I realize that not all grown women care drastically about their outer appearance. Maybe they don’t wear make up, color their hair and buy designer clothes. And don’t get me wrong, I am fine with that. Some people grow up appreciating the more natural looks and ways to care for yourself which is just fine. But there comes a part in every girl’s life where they need their mom to help them feel and look their best so they can be confident going into school, going to the basketball game or on their first date. I can guarantee that at one point in time my mom cared too, so why wasn’t she there when I cared? I still care, but luckily I have tried my hardest to figure things out on my own.
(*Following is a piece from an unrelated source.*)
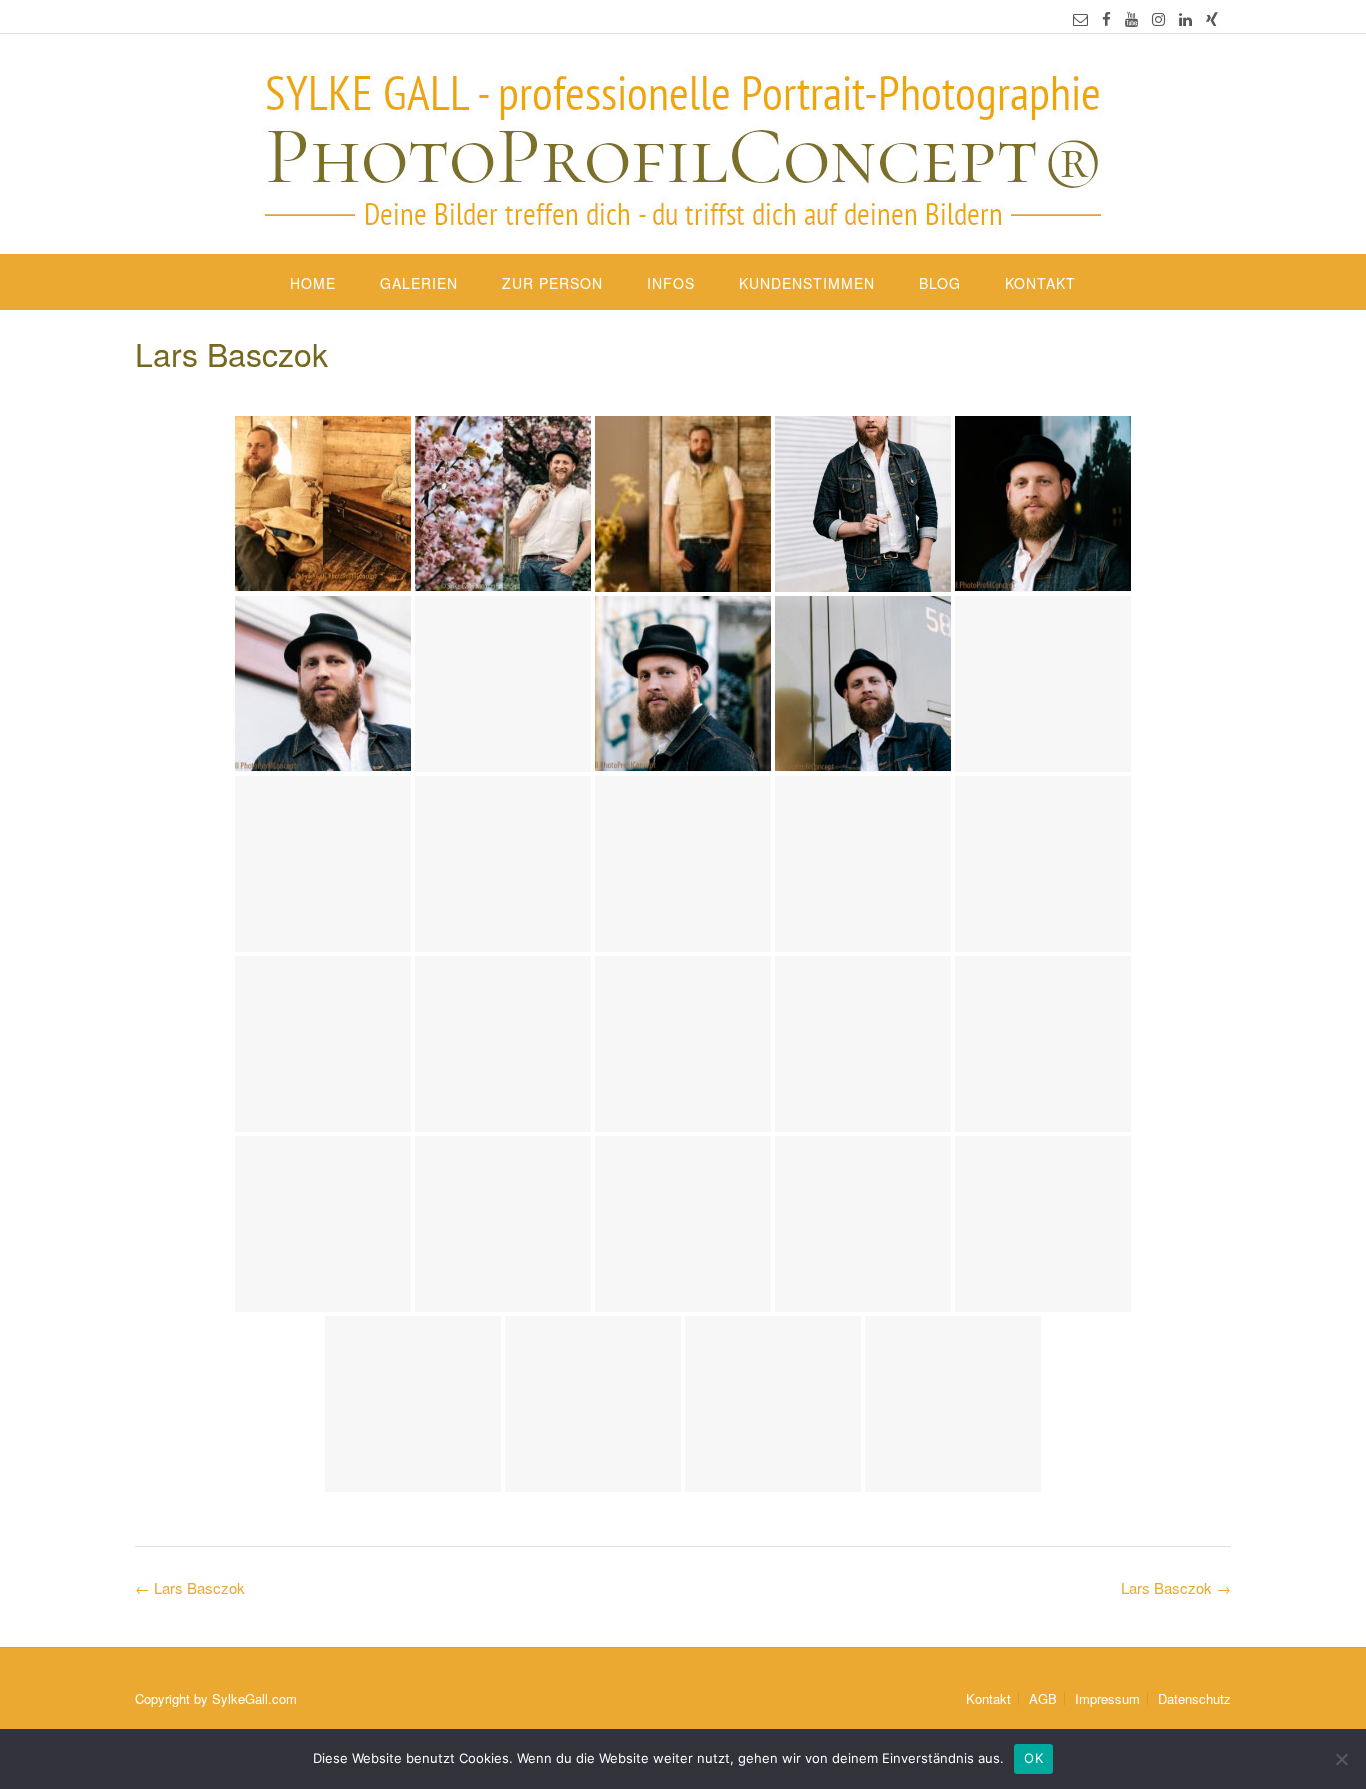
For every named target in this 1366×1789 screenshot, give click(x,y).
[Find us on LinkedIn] (1185, 18)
There were a lot of lifestyle choices throughout middle school and high school especially that I really wish I would have had someone there to help me figure out which would have helped me now. But the past is the past and now I have to play catch up on such things. Yet, I still can’t feel sorry for myself…right? Because I did grow up with my mom around all the time, but for some reason she didn’t step up towards the actions to help me feel like a confident young woman even though she was here to do so.